◆ Data for the task

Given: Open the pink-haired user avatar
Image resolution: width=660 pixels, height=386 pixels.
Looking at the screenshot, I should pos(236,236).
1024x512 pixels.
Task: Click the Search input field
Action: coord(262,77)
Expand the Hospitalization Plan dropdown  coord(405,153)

* * *

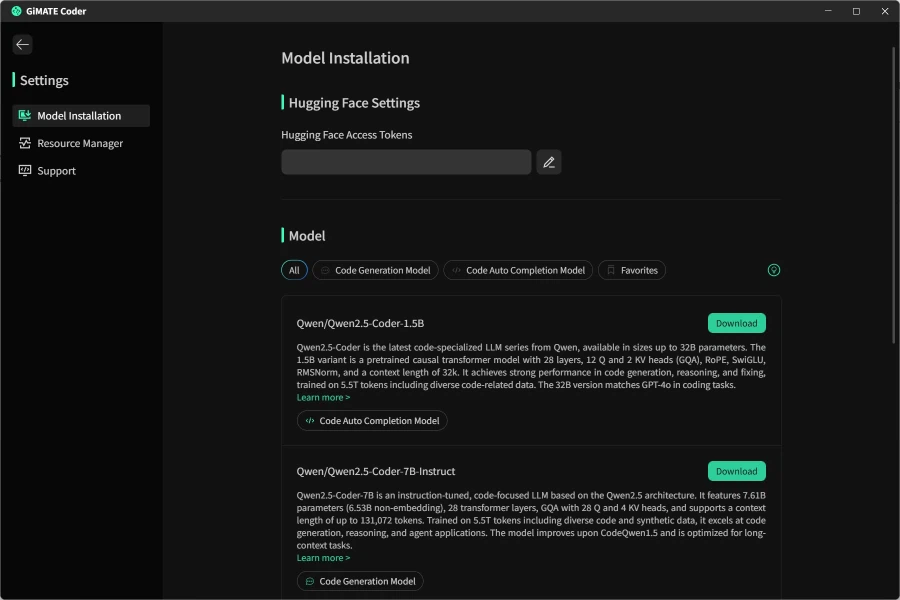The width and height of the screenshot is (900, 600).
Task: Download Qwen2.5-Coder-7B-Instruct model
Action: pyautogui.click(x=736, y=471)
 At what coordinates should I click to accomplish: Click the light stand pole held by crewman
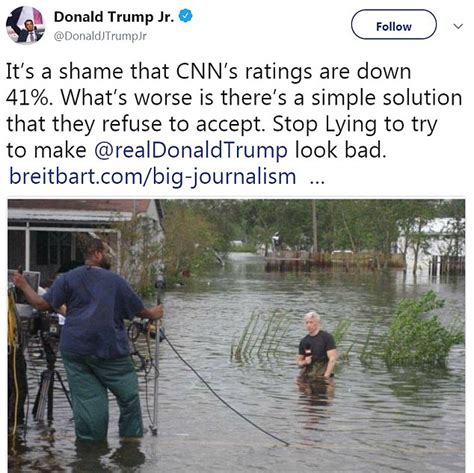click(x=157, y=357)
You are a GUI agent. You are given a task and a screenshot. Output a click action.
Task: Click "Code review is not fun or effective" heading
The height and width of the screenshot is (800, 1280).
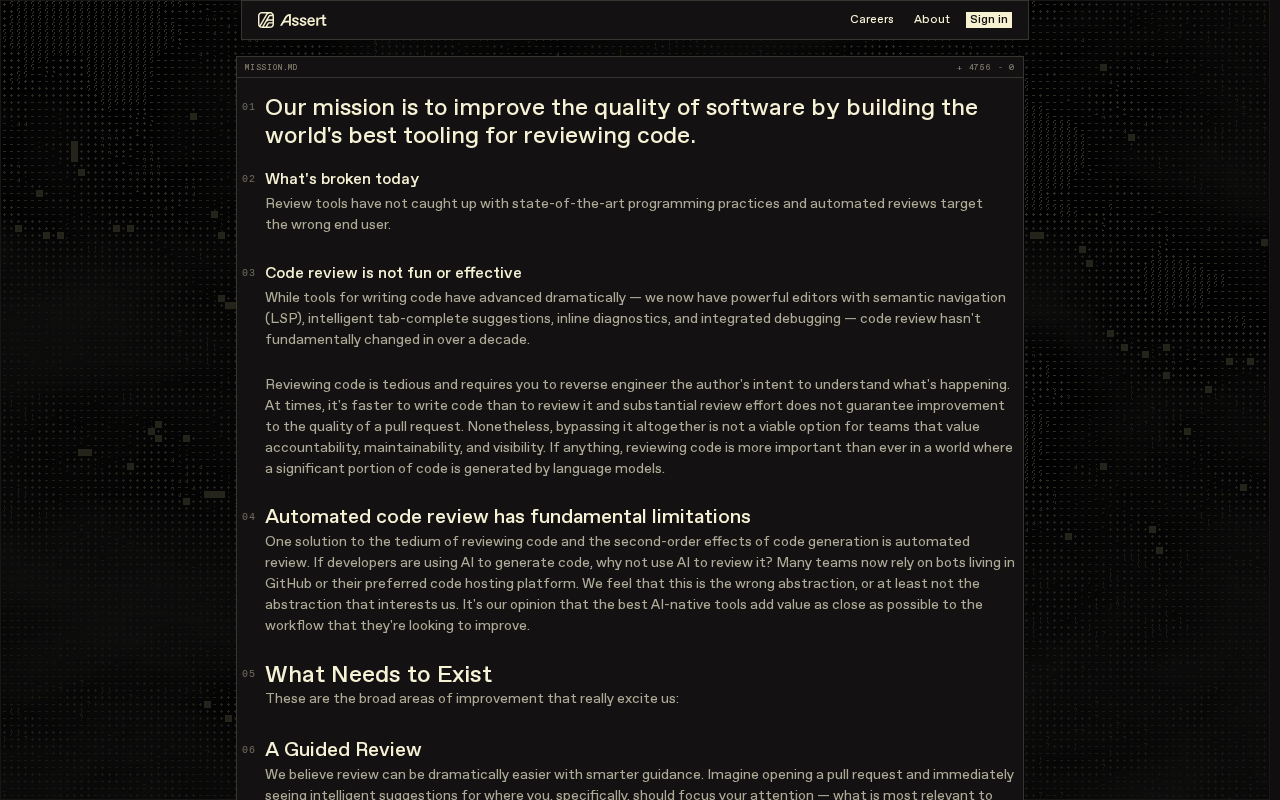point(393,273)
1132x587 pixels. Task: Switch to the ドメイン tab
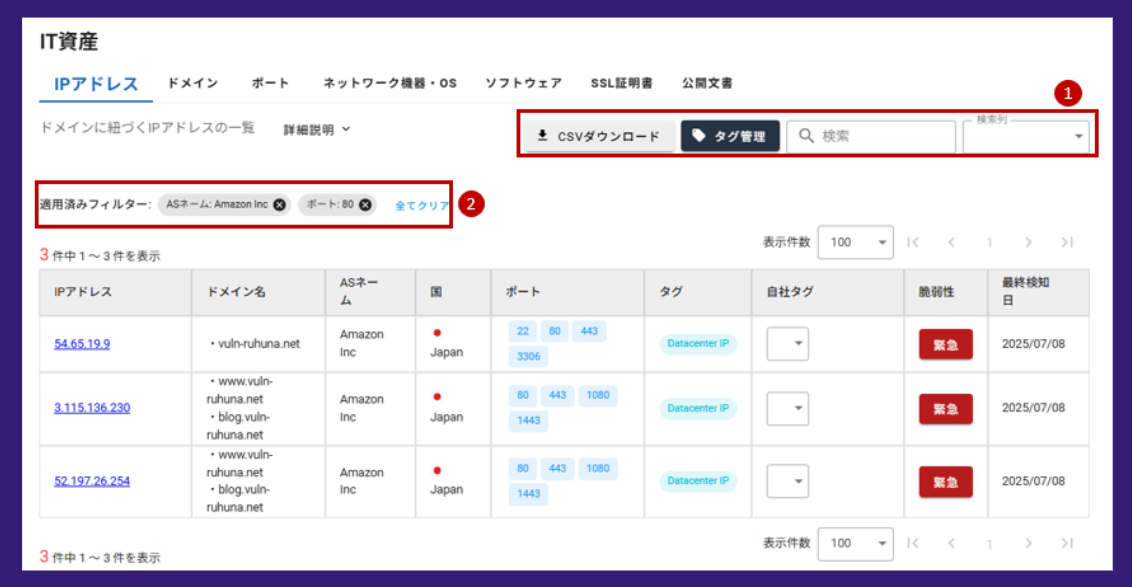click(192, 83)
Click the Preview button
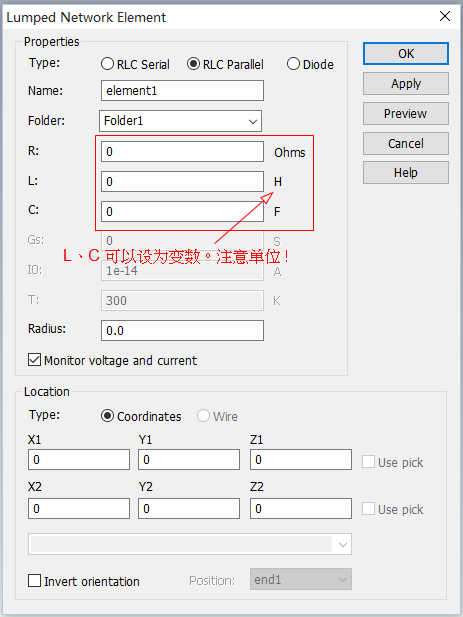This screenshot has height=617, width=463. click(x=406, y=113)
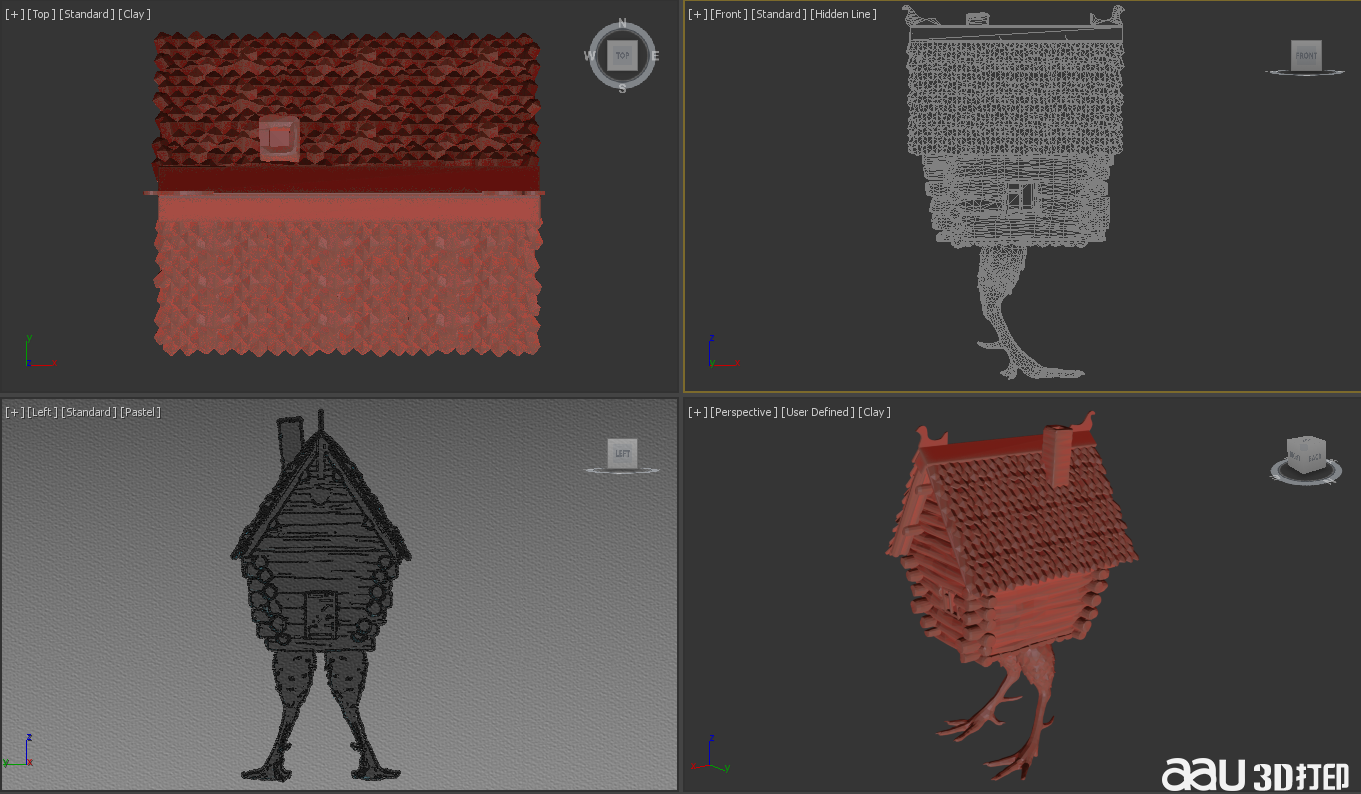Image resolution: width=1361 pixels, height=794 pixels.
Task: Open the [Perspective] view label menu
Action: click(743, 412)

◆ Task instructions
In the listing above, start at the line with "Given: Open the pink-haired user avatar", go on through the line with "Expand the Hospitalization", and copy each of those lines exactly; leave out all the rest.

◆ Written response
Given: Open the pink-haired user avatar
Image resolution: width=660 pixels, height=386 pixels.
Looking at the screenshot, I should pos(236,236).
1024x512 pixels.
Task: Click the Search input field
Action: coord(262,77)
Expand the Hospitalization Plan dropdown  coord(405,153)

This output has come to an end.